Tuesday, January 11 2011
Unalaska, AK – The city of Adak is requesting the state to issue an emergency order that will allow boats to fish for Pacific cod in the far western Aleutians in spite of a new federal regulation put into place to protect the endangered western Steller sea lions.
State of Alaska waters were included in the National Marine Fisheries Service's Biological Opinion on the status of the marine mammal. That meant that the interim final action they issued in December, which closed Area 543 to fishing for cod and mackerel, also closed the state's parallel and guideline harvest level fisheries. Alaska Department of Fish & Game special assistant to the commissioner Doug Vincent-Lang says the state disagrees with the new regulation.
"Largely, what [NMFS] said was that fishing was causing nutritional stress in Stellar sea lions, and the data that we looked at we could not substantiate the finding nor reach an agreement that fishing was causing nutritional stress to Stellar sea lions. In our opinion, this was just not necessary to reduce jeopardy to the western Stellar sea lions, and we think that that population is generally increasing over all."
However, Vincent-Lang said the state government did not feel they could legally act against the NMFS rule to provide additional fishing opportunities to communities in the region. "We looked very hard at our emergency order authority as a mechanism to provide some additional opportunity, but we did not feel that we had the sufficient authority to do that. We need to go back to the Board to clarify or give them an opportunity to become involved in this, given the allocative implications to some of the decisions."

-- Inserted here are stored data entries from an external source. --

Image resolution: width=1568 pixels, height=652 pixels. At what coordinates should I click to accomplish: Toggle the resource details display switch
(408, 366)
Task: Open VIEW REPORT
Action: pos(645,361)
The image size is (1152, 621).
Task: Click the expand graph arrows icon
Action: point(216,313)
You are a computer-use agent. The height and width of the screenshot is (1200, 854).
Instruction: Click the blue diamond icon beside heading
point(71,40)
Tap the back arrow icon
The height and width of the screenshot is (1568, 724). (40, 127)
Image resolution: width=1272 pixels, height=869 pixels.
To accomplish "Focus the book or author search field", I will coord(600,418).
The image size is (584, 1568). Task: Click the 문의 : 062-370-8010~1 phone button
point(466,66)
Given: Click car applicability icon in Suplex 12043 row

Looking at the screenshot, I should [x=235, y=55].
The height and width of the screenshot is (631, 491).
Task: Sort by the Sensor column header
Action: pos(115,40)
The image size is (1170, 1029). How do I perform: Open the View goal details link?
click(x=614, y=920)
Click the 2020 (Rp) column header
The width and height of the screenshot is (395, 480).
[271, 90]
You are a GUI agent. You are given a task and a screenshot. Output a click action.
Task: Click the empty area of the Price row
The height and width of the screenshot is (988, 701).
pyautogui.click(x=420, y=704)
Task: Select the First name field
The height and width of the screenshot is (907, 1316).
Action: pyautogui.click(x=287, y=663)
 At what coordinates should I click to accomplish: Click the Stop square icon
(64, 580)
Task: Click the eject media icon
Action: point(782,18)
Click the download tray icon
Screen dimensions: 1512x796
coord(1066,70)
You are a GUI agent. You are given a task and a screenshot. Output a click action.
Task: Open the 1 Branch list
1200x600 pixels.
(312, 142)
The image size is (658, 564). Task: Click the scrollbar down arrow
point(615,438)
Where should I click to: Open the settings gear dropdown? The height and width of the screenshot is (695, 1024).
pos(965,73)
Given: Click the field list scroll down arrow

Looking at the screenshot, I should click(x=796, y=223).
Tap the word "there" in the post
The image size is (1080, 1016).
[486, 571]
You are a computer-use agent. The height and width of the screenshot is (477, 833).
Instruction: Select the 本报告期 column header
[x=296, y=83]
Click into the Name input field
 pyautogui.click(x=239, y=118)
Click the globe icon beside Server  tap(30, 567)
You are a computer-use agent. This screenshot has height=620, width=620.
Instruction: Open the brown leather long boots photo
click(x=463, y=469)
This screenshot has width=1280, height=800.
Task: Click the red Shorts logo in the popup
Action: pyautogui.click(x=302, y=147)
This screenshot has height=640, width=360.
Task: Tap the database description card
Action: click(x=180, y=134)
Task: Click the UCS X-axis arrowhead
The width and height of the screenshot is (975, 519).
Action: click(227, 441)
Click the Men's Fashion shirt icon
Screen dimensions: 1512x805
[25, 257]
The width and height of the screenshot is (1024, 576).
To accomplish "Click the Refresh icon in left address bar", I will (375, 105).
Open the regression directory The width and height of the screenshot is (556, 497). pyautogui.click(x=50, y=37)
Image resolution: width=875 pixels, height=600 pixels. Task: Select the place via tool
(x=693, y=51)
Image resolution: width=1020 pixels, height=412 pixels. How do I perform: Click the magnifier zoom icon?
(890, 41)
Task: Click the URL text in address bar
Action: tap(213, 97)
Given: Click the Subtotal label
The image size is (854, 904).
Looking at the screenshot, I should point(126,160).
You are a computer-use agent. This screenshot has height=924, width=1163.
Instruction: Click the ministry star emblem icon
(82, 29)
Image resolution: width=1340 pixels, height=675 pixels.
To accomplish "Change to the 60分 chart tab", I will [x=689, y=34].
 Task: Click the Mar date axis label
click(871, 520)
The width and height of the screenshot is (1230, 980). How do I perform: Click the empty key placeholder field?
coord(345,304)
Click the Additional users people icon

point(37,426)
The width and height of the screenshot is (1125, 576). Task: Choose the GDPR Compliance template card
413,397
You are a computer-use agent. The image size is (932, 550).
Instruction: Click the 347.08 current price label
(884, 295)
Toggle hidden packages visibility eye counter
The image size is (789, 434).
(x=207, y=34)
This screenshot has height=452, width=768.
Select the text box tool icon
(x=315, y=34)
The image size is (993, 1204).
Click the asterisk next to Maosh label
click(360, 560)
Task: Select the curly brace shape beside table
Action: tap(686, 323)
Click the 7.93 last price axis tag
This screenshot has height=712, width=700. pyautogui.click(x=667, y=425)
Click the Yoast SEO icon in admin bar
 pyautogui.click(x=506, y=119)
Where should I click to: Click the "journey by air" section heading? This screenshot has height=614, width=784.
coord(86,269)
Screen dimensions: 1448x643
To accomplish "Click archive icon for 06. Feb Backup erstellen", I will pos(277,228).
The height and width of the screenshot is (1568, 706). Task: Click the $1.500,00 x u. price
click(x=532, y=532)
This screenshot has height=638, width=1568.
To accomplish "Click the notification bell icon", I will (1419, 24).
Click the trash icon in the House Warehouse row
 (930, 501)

The Board's opportunity for involvement began on December 23, when the City of Adak filed an emergency petition for state waters to be open to fishing for Pacific cod by the 60 foot and under fleet. This gave the Board of Fish an avenue to consider an emergency order.
Adak Mayor Michael Swetzof says that Adak relies on fish taxes to survive. The city has lost large amounts of money recently because their on-shore fish processing plant, formerly known as Adak Seafoods, was not operational. Swetzof says that Icicle Seafoods plans to take over the plant soon, which will attract boats, if the boats have waters to fish in.
"If Icicle comes out here to Adak and you have somebody that has money in their pocket instead of the way it was before when they never knew if they were going to get paid or not. It created a lot of problems and so people didn't really want to come out there. But you can get a lot of them, King Cove and Sand Point boats plus some of the Icicle boats," Swetzof said.
Currently, Adak has very few other sources of income. Swetzof said they get about $400,000 per year from fishing, custom packing, and selling golden king crab, but most of the small community's money used to come from raw fish tax. Swetzof says he hopes the Board passes the emergency order during the meeting and implements it in late January, when cod start to school up near Adak. If implemented, the emergency order would open the fishery for 90 days.
The Board will review the petition during their meeting in Anchorage from January 16 to 19, and they will accept public comments. NMFS will also be presenting at the Board of Fisheries meeting about current and previous Steller Sea Lion protection measures and about the 3-mile groundfish closure around Kanaga Island and the Ship Rock rookery.